*** Data for analysis ***

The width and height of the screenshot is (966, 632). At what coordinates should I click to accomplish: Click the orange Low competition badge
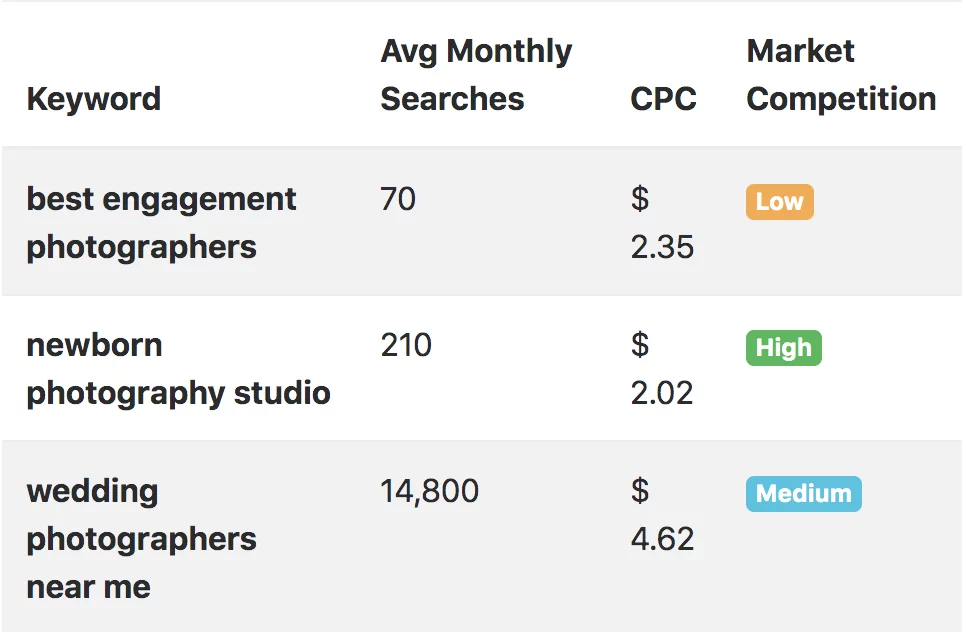pos(779,202)
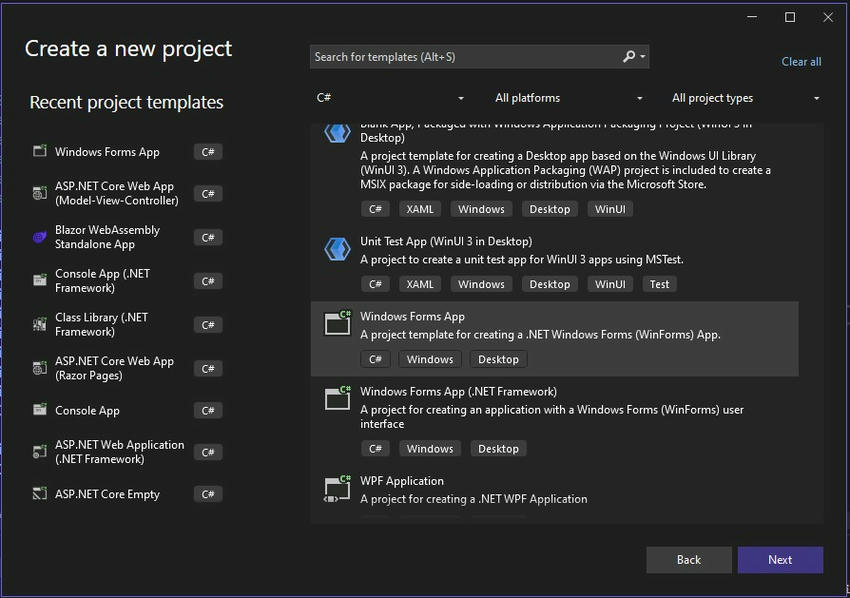Expand the All platforms dropdown
Image resolution: width=850 pixels, height=598 pixels.
tap(568, 98)
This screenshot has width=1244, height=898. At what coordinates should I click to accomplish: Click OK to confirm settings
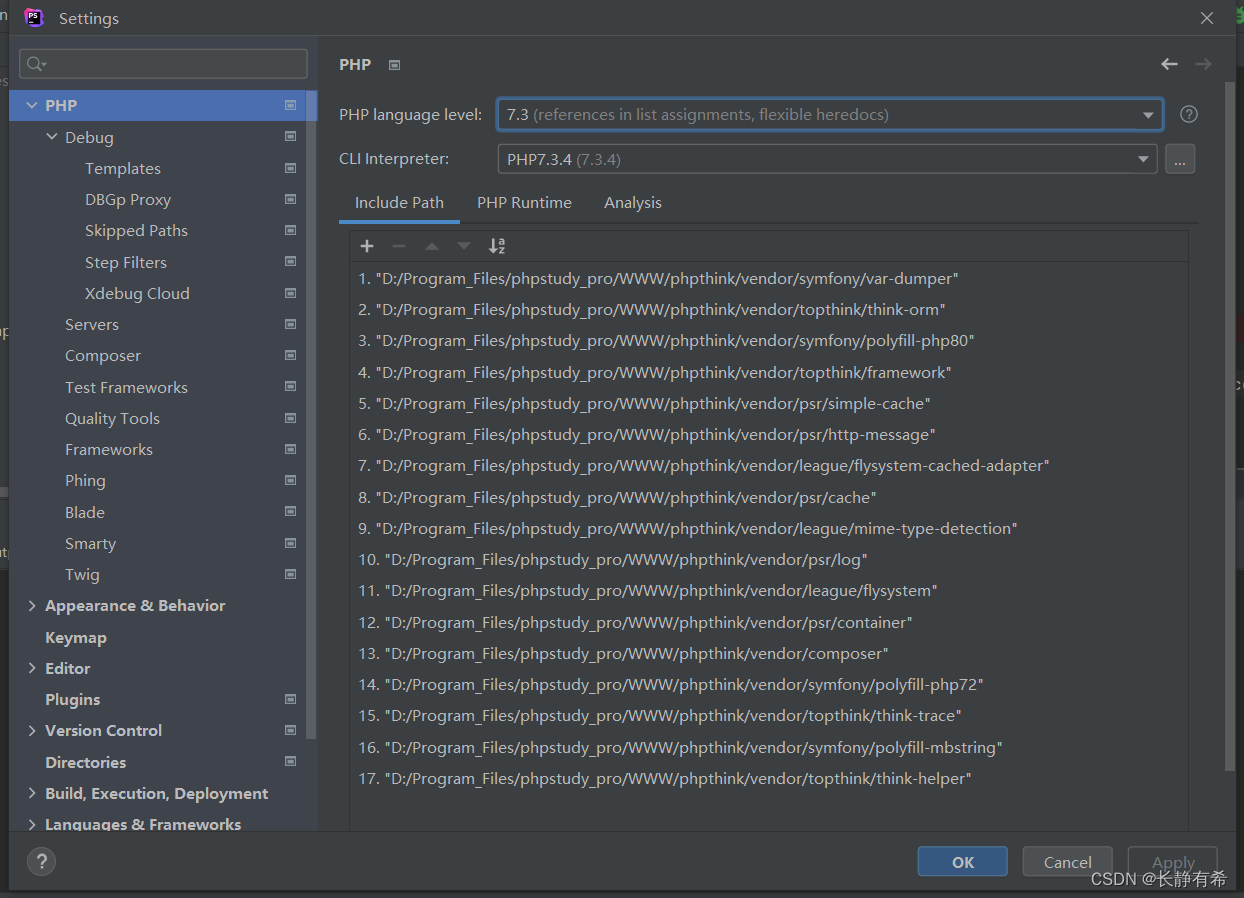coord(962,861)
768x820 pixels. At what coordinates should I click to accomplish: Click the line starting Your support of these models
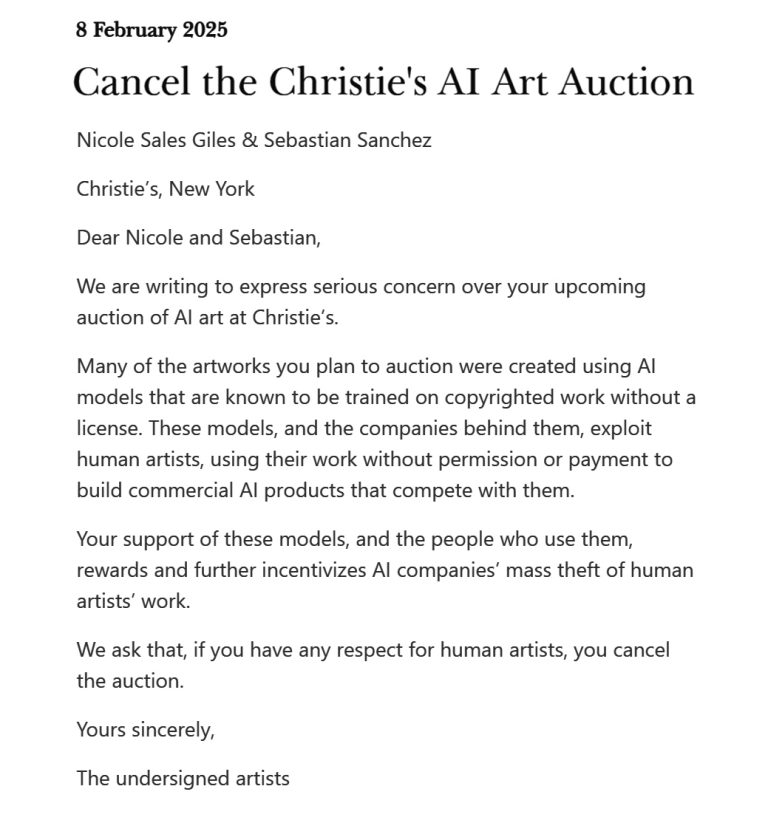354,539
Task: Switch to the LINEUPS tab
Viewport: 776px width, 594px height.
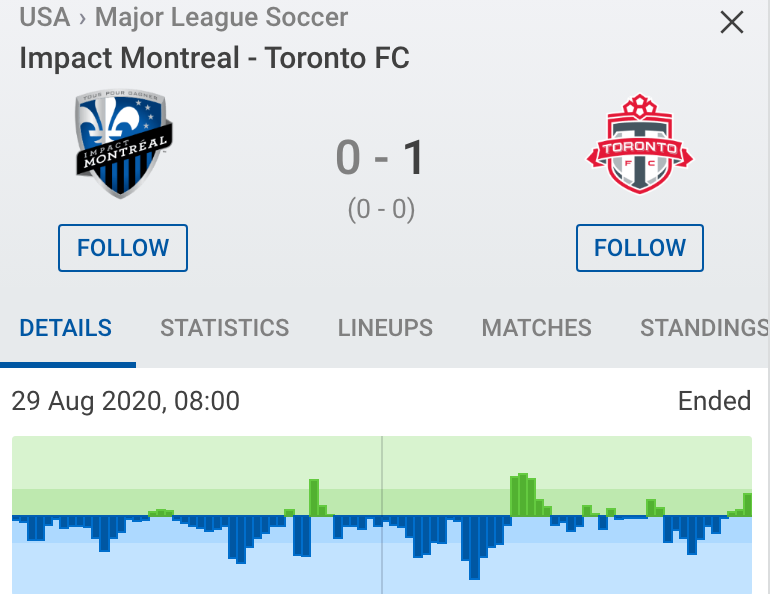Action: coord(385,328)
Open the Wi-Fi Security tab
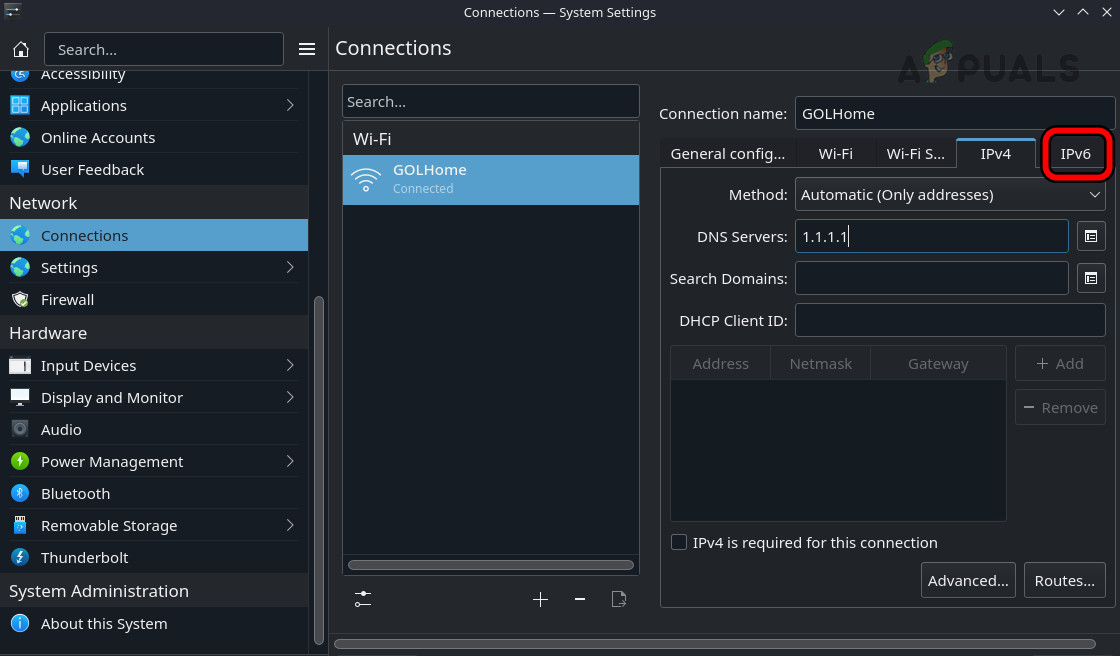The height and width of the screenshot is (656, 1120). tap(914, 153)
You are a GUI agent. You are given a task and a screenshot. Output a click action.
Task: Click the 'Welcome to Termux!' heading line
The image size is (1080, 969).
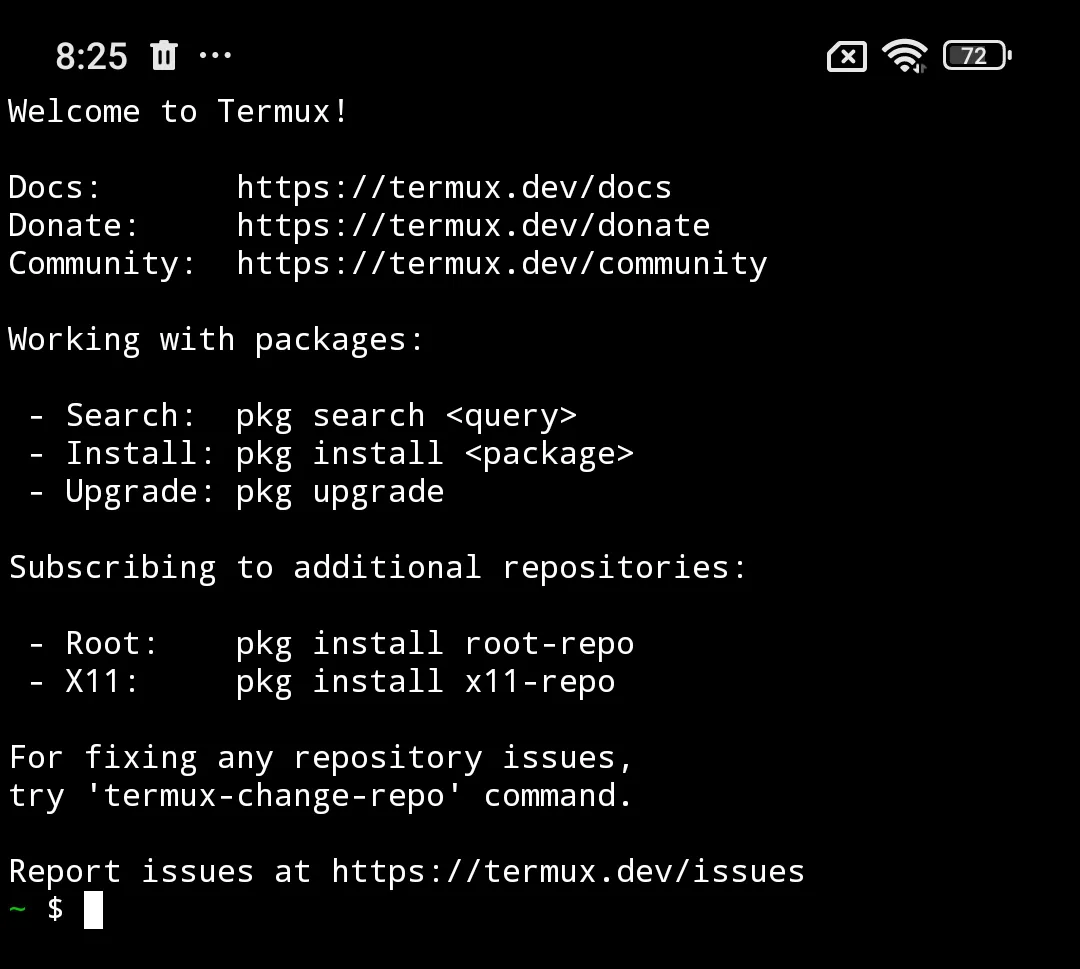(x=178, y=111)
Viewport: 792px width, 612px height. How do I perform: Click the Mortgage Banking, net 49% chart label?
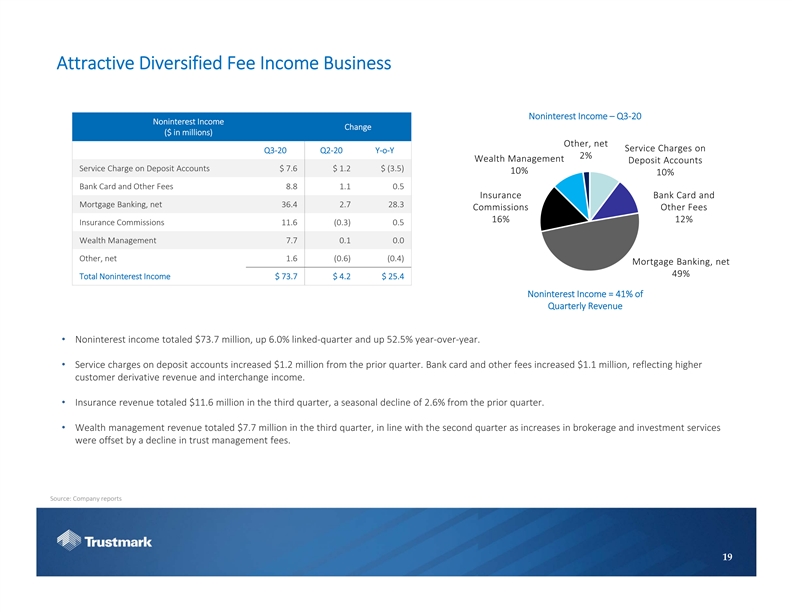[680, 268]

*** End of Data for analysis ***

#### Problem details:
Reproduce verbatim every line starting at the line that holds "Viewport: 776px width, 594px height." and ending with the final line of the data; omit the pictures.

#### Answer:
Viewport: 776px width, 594px height.
Action: coord(385,328)
Open the Wi-Fi Security tab
The height and width of the screenshot is (656, 1120). tap(914, 153)
You are a GUI agent. You are given a task and a screenshot. Output a click action.
Task: Click the 'Welcome to Termux!' heading line
The image size is (1080, 969).
(x=178, y=111)
Viewport: 792px width, 612px height. How do I perform: Click the Mortgage Banking, net 49% chart label?
[680, 268]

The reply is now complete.